Exercise goal: Copy out the records word for word, from the very start through the line that contains "The image size is (643, 928). click(111, 50)", including that line. Leave the pictures out of your copy.

Pointing data for screenshots:
+-------+

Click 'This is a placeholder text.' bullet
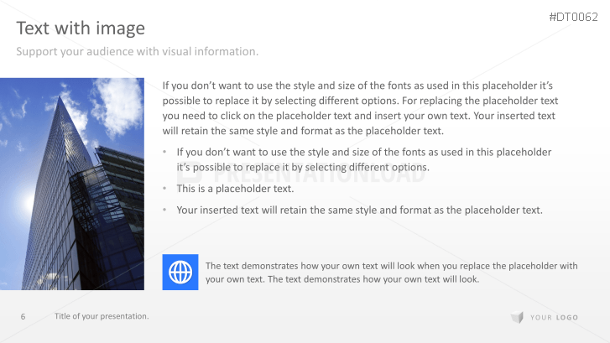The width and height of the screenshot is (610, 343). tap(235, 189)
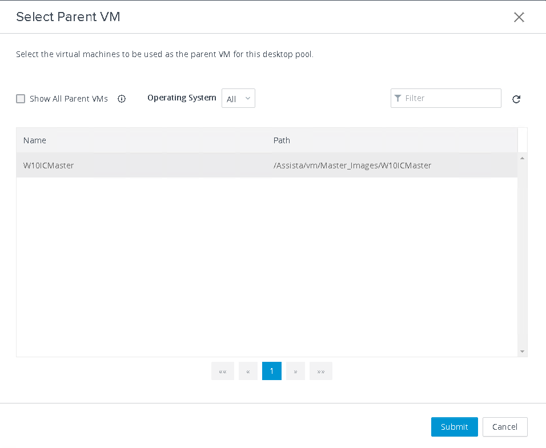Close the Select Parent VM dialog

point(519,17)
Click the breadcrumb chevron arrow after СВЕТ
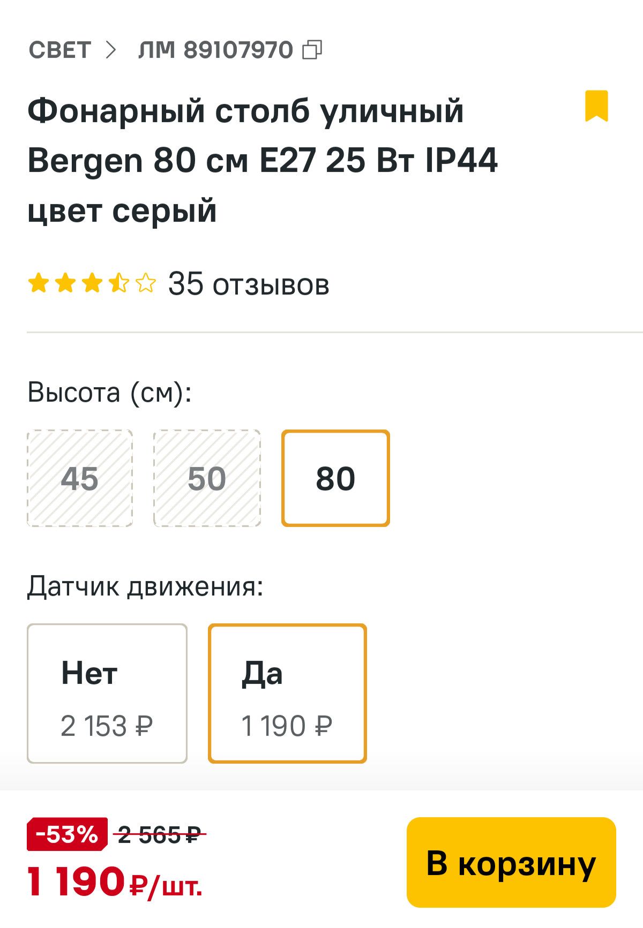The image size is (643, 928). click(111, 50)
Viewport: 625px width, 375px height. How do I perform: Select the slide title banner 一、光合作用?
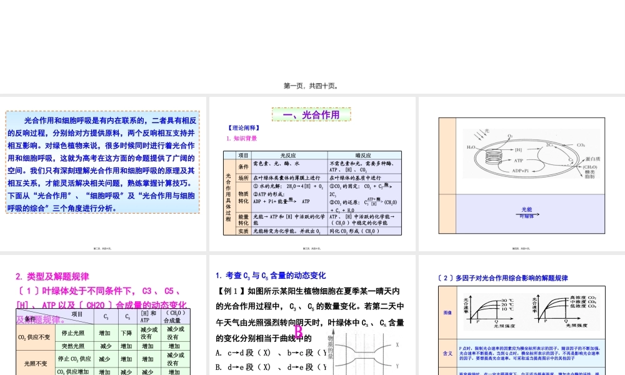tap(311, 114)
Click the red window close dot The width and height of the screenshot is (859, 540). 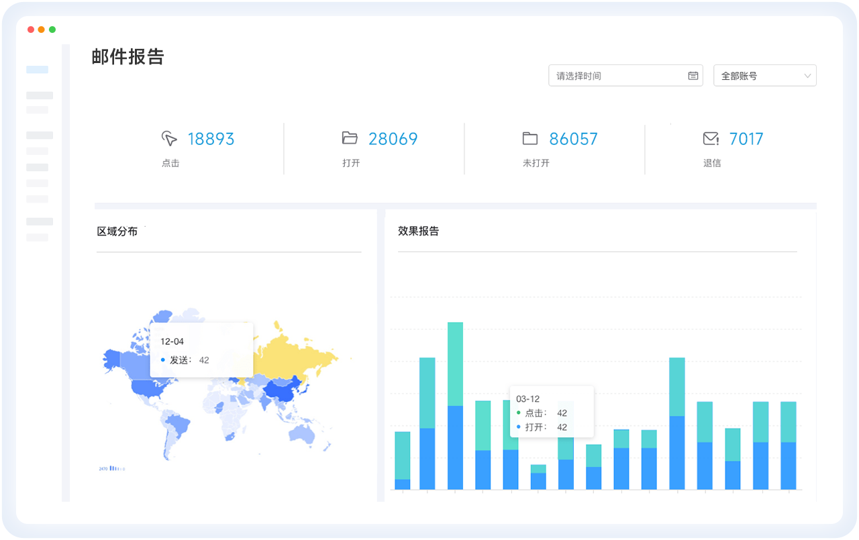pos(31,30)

+-------+

Complete output:
Click 'This is a placeholder text.' bullet
The width and height of the screenshot is (610, 343). tap(235, 189)
Close the Select Parent VM dialog

point(519,17)
Click the breadcrumb chevron arrow after СВЕТ
The image size is (643, 928). click(111, 50)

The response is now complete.